Most of us do something like that when we first get money we earned ourselves, myself included. Depending on when you did actually stopped wasting money, this may have had a massively positive impact on your life. If you learned that lesson fairly early, it translated into you making wise spending choices as an older adult. You are successful today because you wasted that money back then and made changes afterward.

[–] eezeebee@lemmy.ca 5 points 21 hours ago (1 children)

Struggling taught me the value of saving. I was still in highschool and working for minimum wage when I moved out on my own, and that was when I stopped wasting money. I was more concerned with securing my next meal. Experiencing it at that age absolutely influenced my habits into adulthood, to the point I agree about calling it a personal success - that is to say I'm still poor, but nowhere near as screwed as I would be if I had to learn that lesson today.
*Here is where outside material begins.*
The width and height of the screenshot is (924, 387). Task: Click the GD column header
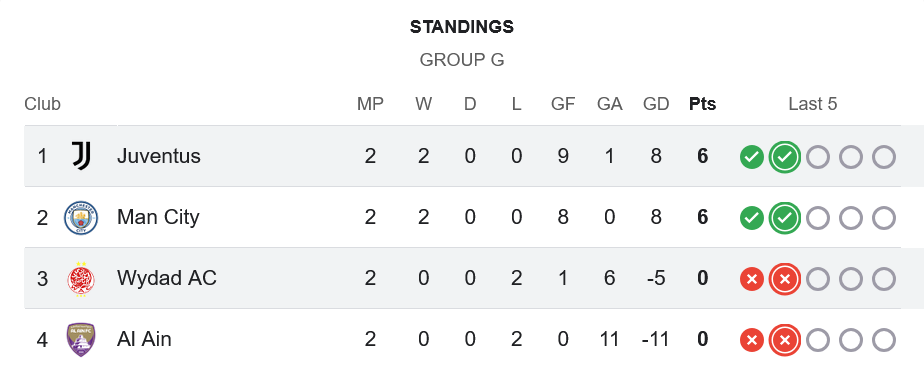[656, 104]
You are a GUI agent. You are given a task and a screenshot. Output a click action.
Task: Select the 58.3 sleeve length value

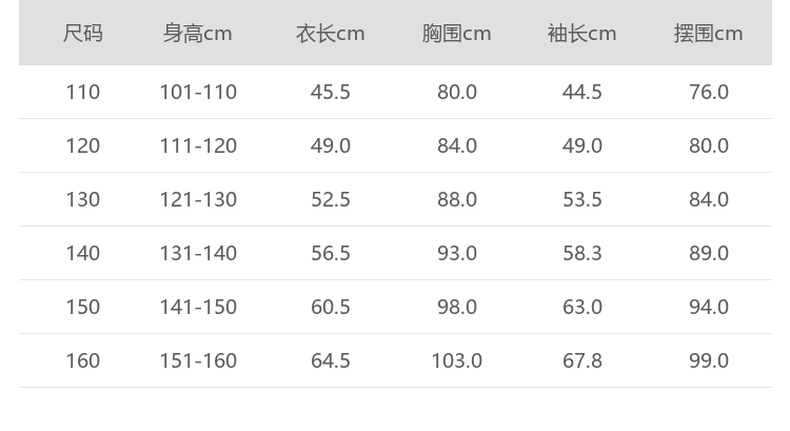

[–] TexasDrunk@lemmy.world 4 points 21 hours ago (2 children)

Struggling taught me that if I don't use my money right now it'll be gone.

And I'm not saying that to contradict you. It's funny how different people learn different lessons from the same experience. I grew up dirt poor. If I didn't spend my money as a kid it might be called upon. And that's the lesson I took for years. I didn't really start saving seriously until I was closing in on 40. I have money in retirement now (and will likely retire early), but it's because I did without for a few years trying to play catch up while making good money. It's not a tactic I recommend. If I had started it back when I was 18 I could be really close to retirement right now.

[–] partial_accumen@lemmy.world 5 points 20 hours ago (1 children)

Struggling taught me that if I don’t use my money right now it’ll be gone.

And I’m not saying that to contradict you. It’s funny how different people learn different lessons from the same experience. I grew up dirt poor. If I didn’t spend my money as a kid it might be called upon. And that’s the lesson I took for years.

This is something others had to explain to me as I didn't experience this first hand.

If I didn’t spend my money as a kid it might be called upon.

In case others are reading this there's a few extra points to gaining the understanding of this concept. An example of this may be:

You have come into $100 without it being allocated to anything. If you wait "too long" a bill/need will show up that will consume all of that $100 (and probably still leave you needing more). However, if you spend the $100 as soon as you get it, you can buy a nice pair of sneakers or a video game. The bill will still come, and you'll still be in debt at the end, but you'll have your sneakers/video game. So this mindset incentivizes spending immediately instead of saving. An additional angle on this is that you may not have the bill/need but someone in your life does, and if you have $100 and don't volunteer it, or refuse to "lend" it when its discovered, there are large social consequences. So again, spending it immediately is incentivized, because there are no social consequences for not having the money to "lend", only having the money and not "lending" it.

This is far more common that I had understood initially.

[–] TexasDrunk@lemmy.world 2 points 12 hours ago

This is exactly it. I'm glad you could explain it better than I could. I still don't understand it necessarily, but I don't understand a lot of what I lived so I'll survive.

I mean I really only solved it by having accounts I don't look at (emergency fund, retirement), accounts I use regularly (bill pay, "entertainment") and an accountant who helped me set it up so I wasn't spending every dime. It can be done by yourself but I wasn't psychologically prepared. I'm also the only employee of my LLC so there's a business account but it's just taxes, my salary, and enough for a new computer every few years. That's not my account and I never personally touch it.

[–] eezeebee@lemmy.ca 4 points 20 hours ago

If I didn’t spend my money as a kid it might be called upon.

My friend's family was like that growing up. Use it or lose it. From what I can tell he had a hard time growing out of it, but seems to be doing better now. He was already used to being poor, but raising his own family was a new level of awareness and probably his "lightbulb moment". Finding a decent job certainly helped, too.